WRITTEN EXERCISE = Turn the stored data lines into a numbered list, leaving out blank lines and the pictures.

Stored data =
◇ ◇ ◇ ◇
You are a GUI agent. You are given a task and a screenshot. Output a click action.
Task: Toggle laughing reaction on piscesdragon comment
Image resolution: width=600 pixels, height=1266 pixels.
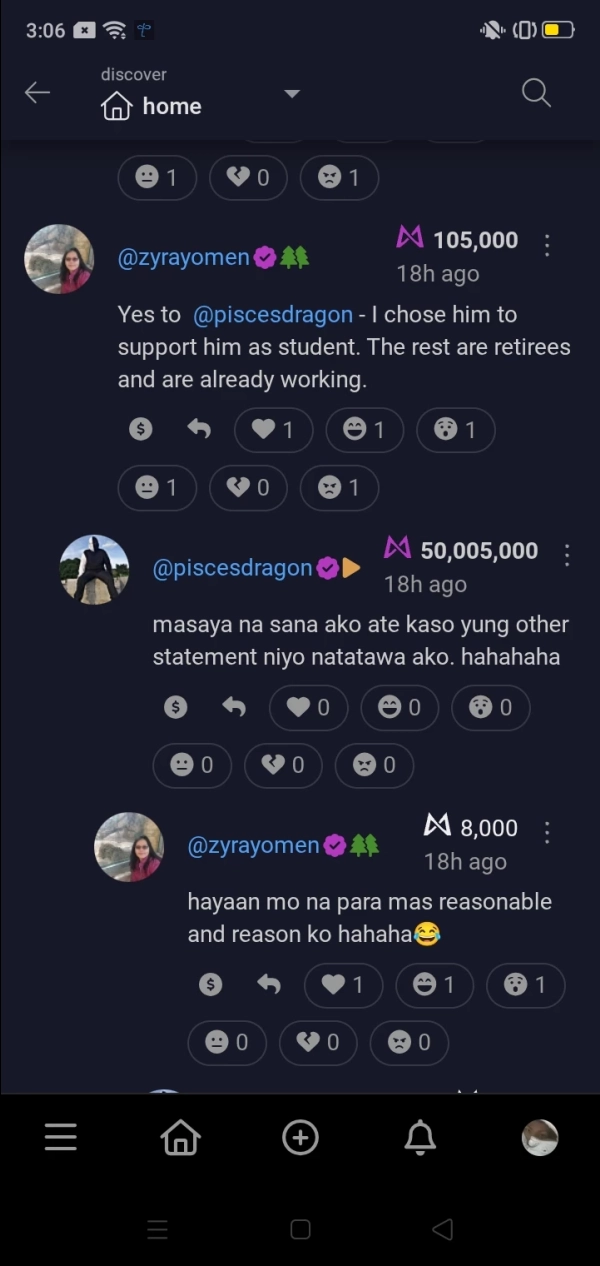[x=399, y=707]
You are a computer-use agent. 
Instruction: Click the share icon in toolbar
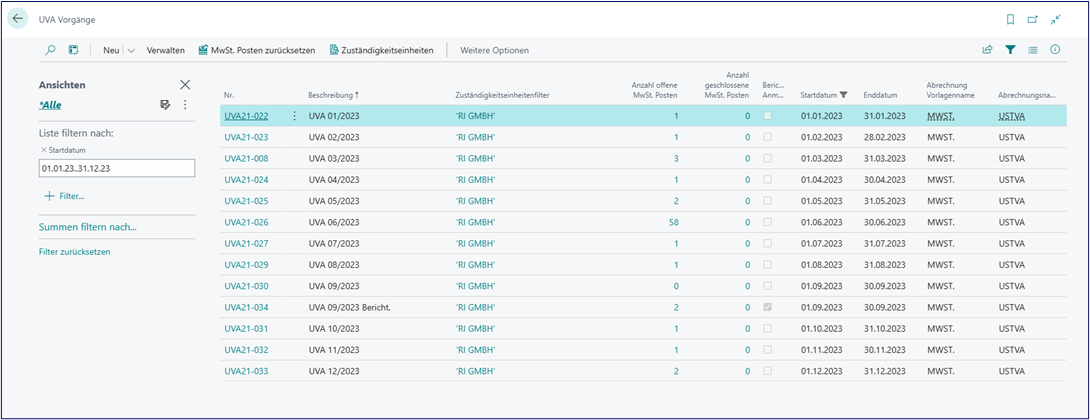[987, 50]
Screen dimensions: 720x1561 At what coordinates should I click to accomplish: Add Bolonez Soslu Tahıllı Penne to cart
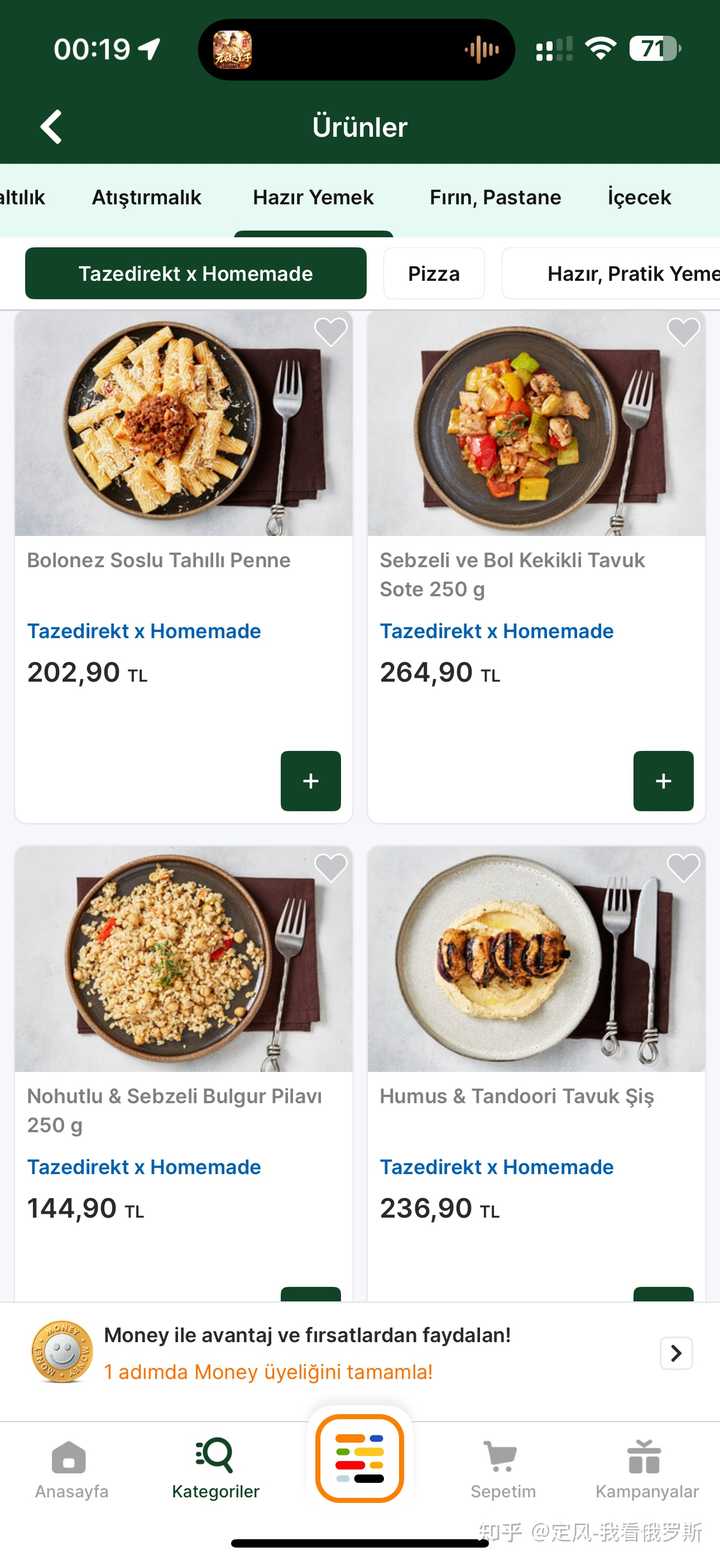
◇ ◇ ◇ ◇
PROBLEM SOLUTION =
1. You are a GUI agent. You are given a task and a screenshot. Output a click action.
2. Task: Toggle laughing reaction on piscesdragon comment
3. Image resolution: width=600 pixels, height=1266 pixels.
4. [x=399, y=707]
5. You are a computer-use agent. 
6. Instruction: Click the share icon in toolbar
7. [987, 50]
8. Screen dimensions: 720x1561 At what coordinates should I click to accomplish: Add Bolonez Soslu Tahıllı Penne to cart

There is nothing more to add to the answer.